Aquella noche, Marcela la condujo, entre sombras sin luna, a una domus situada fuera de Roma. Las recibió un esclavo enjuto al que le faltaban buena parte de los dientes de la quijada superior. Aquello la amedrentó, pero sólo por unos instantes. El sentimiento se vio muy pronto sumergido por otras sensaciones. El olor desconocido de flores nunca vistas, el sonido de una fuente distinta de los pilones sucios de donde sacaba agua cada día, la anchura de un patio extenso jamás contemplado, la amplitud de unos pasillos como nunca los había visto… Alzaba la mirada hacia las paredes cuando de un tirón, enérgico y recio, recondujeron sus pasos trémulos hacia una luz situada al final del corredor.

Durante unos instantes, quedó deslumbrada por el paso brusco de la semipenumbra a una habitación iluminada con más lámparas de las que Rode había visto jamás. Aún estaba distraída con aquel cambio, cuando sintió el aliento de Marcela acercándose a su oído.

– Recuerda todo lo que te he dicho.

Hubiera deseado preguntarle en ese momento a qué se refería, hubiera deseado pedir explicaciones, hubiera deseado -eso más que nada- salir de aquel lugar que, de repente, le pareció preñado de peligros desconocidos y, por desconocidos, más terribles. No tuvo ocasión. Un hombre, vestido con una túnica impecable, sencilla, pero limpia y bien ceñida, se alzó del triclinio en el que estaba recostado y avanzó unos pasos hacia ella.

– ¿Ésta es la muchacha de la que me hablaste, Marcela? -preguntó sin apartar la mirada de Rode.

– Así es, domine -respondió la vieja con un cierto tono de temor en la voz-. Se llama Rode y…

El hombre hizo un gesto con la mano y Marcela guardó silencio. Luego movió suavemente los dedos y Rode pudo escuchar cómo la anciana y el esclavo abandonaban la estancia. Intentó volver la cabeza e incluso abrió la boca para decir algo, algo que ahora mismo no recordaba.

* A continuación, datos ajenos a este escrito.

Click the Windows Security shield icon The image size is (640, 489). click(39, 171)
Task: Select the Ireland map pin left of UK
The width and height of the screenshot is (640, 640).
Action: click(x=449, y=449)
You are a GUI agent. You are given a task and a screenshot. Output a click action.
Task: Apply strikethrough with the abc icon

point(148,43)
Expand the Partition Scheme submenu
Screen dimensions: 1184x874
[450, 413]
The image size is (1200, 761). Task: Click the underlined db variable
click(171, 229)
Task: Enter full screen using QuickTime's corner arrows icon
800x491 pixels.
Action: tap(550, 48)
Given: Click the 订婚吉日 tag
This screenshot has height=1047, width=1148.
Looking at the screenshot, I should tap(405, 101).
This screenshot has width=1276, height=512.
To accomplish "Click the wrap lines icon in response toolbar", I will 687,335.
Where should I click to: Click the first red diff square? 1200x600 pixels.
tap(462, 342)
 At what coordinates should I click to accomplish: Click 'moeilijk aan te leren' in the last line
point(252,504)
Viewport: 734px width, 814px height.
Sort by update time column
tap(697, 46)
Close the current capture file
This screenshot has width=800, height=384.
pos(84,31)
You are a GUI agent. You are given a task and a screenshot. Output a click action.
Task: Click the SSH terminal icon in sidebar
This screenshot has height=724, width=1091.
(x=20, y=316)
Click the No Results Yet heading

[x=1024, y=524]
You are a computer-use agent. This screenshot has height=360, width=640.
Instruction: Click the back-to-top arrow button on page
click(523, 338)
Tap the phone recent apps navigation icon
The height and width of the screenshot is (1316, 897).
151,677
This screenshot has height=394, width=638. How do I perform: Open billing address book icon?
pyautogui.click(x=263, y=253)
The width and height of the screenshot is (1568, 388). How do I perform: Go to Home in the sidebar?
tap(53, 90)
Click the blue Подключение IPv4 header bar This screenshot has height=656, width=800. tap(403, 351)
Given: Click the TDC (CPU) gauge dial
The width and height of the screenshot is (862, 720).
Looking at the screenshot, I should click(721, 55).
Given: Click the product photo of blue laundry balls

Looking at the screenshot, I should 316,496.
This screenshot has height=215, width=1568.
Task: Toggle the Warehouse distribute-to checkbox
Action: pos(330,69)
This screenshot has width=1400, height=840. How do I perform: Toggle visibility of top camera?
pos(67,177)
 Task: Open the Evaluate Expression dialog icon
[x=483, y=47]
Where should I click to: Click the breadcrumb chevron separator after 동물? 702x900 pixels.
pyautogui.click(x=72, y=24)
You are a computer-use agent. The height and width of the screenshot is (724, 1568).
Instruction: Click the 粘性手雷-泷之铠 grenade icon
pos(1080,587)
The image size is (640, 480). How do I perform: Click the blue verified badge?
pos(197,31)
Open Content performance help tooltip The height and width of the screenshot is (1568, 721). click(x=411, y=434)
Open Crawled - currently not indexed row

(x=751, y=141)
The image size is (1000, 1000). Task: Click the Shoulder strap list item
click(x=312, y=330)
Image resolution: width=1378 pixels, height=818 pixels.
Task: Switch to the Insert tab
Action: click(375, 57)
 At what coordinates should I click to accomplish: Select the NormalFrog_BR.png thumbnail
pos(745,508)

No lo consiguió. Unos dedos delgados y férreos le agarraron el mentón y le volvieron la mirada.

– Así que Rode, ¿eh? -indagó de manera formularia.

Había asentido con la cabeza a la pregunta, mientras el hombre daba unos pasos hacia atrás y la miraba de arriba abajo. No supo entonces por qué, pero aquel gesto le produjo una insoportable turbación. Se trató de un azoramiento acompañado por un calor repentino en las orejas, por un temblor incómodo que hizo entrechocar sus rodillas y por un peso punzante en la boca del estómago.

– Bien -dijo el hombre mientras echaba mano de un racimo de uvas gordas y rojas que reposaba en una fuente-. Bien. Un poquito flaca, pero bien.

Sin apartar de ella esa mirada que tanto nerviosismo le inyectaba, se introdujo una de las uvas en la boca y la masticó pausadamente.

– Bueno, no perdamos más tiempo, Rode -dijo con la boca medio llena-. Quítate la ropa.

Fue escuchar aquellas palabras y el sofoco que colgaba de sus pulpejos se extendió como una mancha de aceite por todo su cuerpo. ¿Qué era lo que le estaba diciendo aquel hombre? ¿Qué… qué pretendía?

– Vamos, ya me has oído, Rode. Desnúdate… no puedo estar esperando toda la noche.

Esperando… esperando, ¿qué esperaba aquel hombre? Nadie respondió aquella pregunta que le martilleaba el alma con tanta fuerza como el corazón que le chocaba contra la tabla del pecho.